[Pixel coordinate grounding data]
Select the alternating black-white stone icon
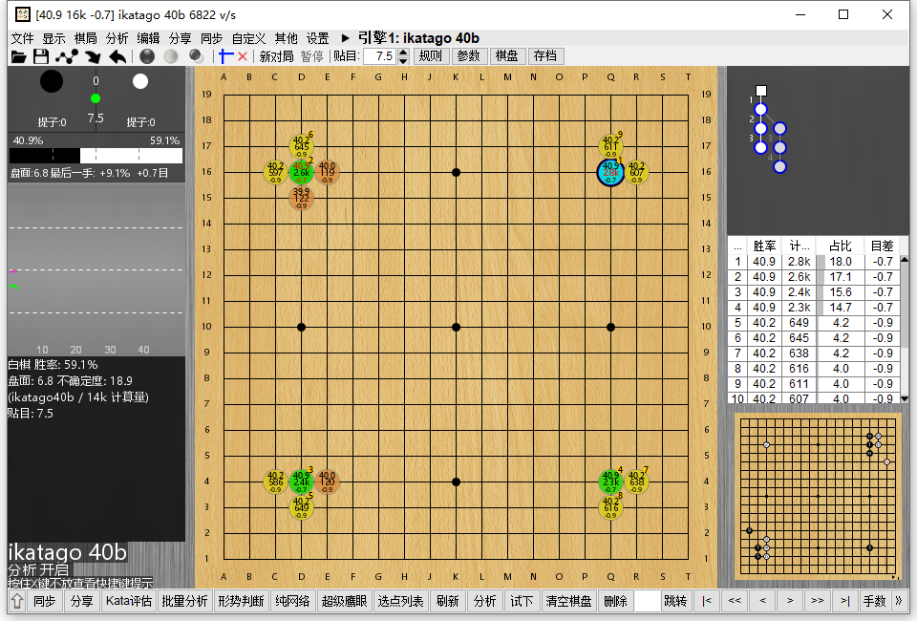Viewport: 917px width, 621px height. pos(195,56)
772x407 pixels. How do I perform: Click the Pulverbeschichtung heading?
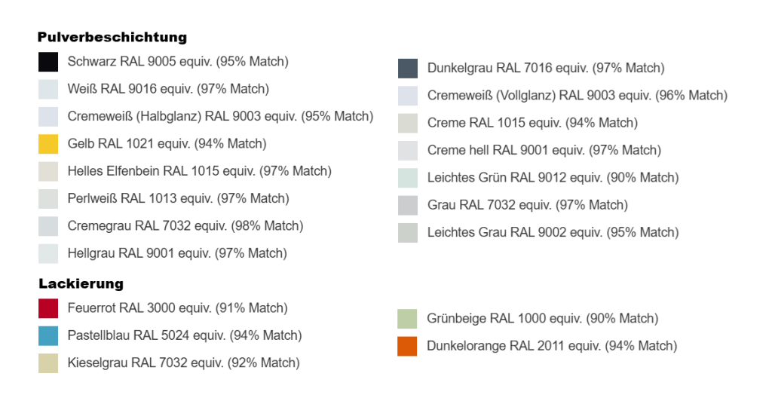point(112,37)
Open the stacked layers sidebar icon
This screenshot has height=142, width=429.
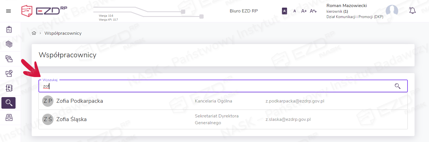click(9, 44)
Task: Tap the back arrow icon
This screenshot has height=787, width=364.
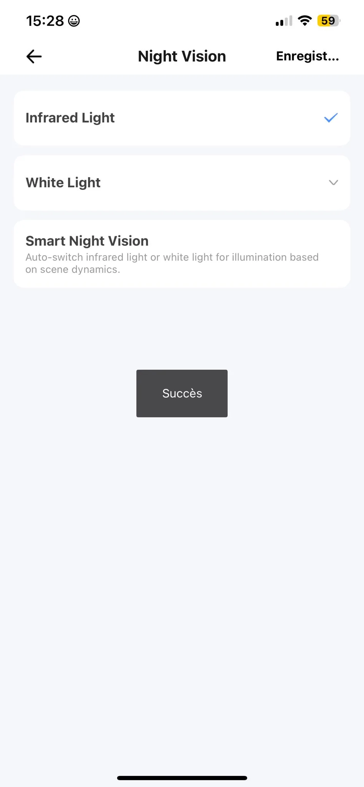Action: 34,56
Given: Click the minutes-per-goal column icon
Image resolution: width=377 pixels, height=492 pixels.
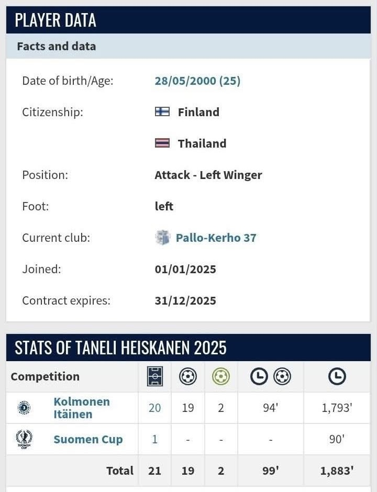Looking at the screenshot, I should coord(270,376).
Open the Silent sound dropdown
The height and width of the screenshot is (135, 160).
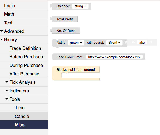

* * *

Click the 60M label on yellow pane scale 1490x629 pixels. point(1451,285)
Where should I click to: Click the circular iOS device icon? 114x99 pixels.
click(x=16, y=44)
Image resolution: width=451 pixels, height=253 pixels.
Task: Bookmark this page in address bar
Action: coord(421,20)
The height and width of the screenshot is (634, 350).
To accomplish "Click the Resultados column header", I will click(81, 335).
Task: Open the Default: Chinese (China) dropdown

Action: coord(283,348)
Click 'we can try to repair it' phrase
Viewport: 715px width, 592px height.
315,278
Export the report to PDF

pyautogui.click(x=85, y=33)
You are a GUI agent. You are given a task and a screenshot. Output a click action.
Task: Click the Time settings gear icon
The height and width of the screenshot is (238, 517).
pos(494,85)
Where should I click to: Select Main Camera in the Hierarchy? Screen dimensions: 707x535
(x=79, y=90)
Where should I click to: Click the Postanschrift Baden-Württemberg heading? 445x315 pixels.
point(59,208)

...

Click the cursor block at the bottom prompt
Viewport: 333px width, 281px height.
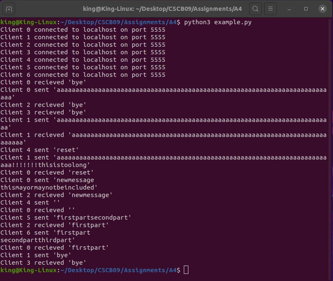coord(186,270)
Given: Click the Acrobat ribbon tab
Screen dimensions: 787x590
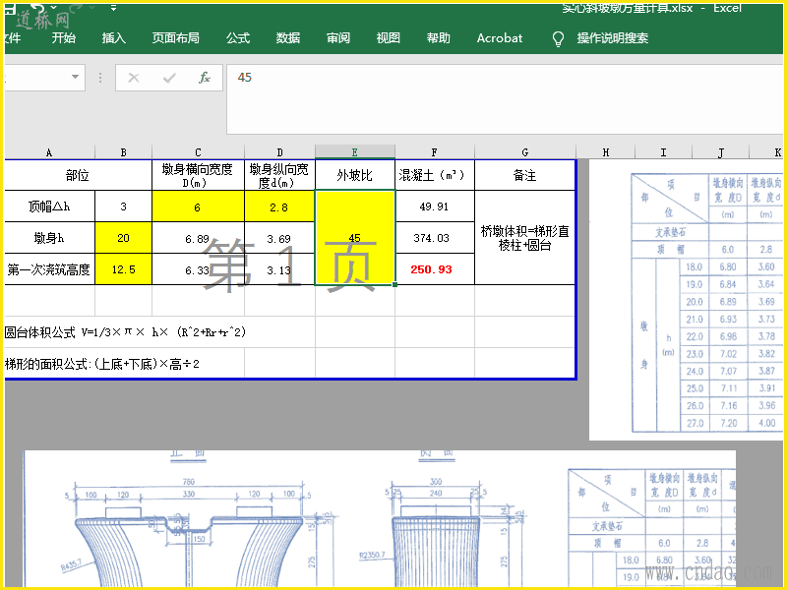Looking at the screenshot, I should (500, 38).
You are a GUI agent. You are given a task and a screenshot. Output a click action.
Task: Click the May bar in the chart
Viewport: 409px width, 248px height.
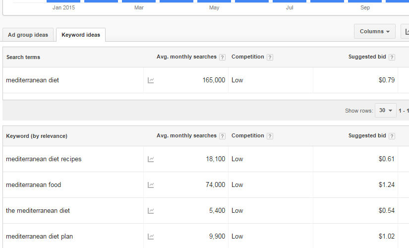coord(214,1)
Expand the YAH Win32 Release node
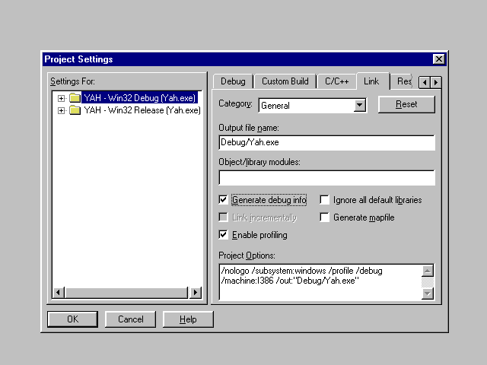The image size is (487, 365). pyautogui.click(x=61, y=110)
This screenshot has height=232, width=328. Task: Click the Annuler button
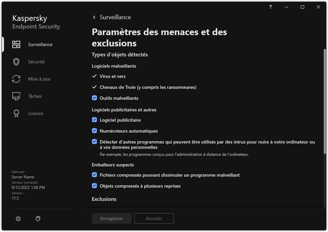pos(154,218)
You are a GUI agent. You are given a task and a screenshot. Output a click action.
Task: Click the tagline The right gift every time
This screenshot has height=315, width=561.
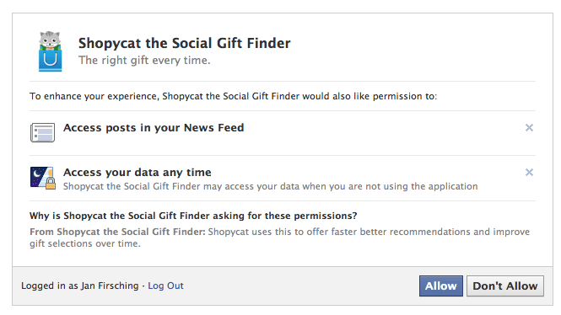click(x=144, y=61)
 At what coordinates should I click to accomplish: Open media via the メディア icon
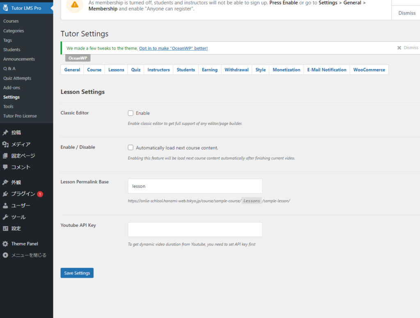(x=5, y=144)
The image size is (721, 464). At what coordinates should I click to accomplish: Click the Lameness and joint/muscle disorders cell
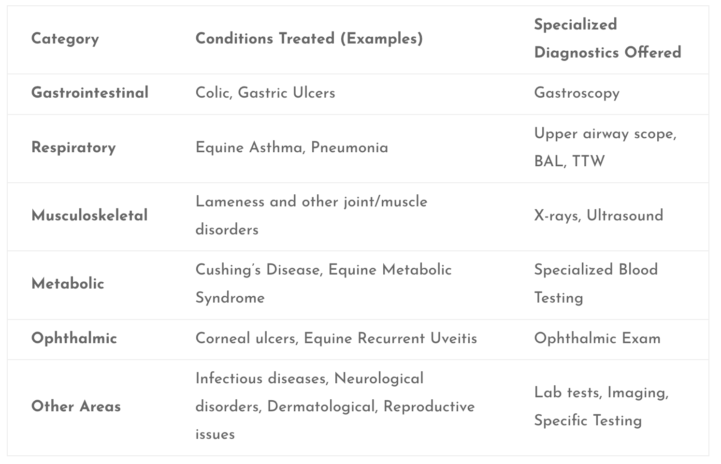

**Problem:** Print, word for word, the lines above that run from the line containing "At what coordinates should I click to accomplish: Open" to the line containing "The image size is (721, 464).", both included. Keep the pictures out.

**Result of the task:**
 At what coordinates should I click to accomplish: Open media via the メディア icon
(x=5, y=144)
The image size is (721, 464). At what coordinates should I click to accomplish: Click the Lameness and joint/muscle disorders cell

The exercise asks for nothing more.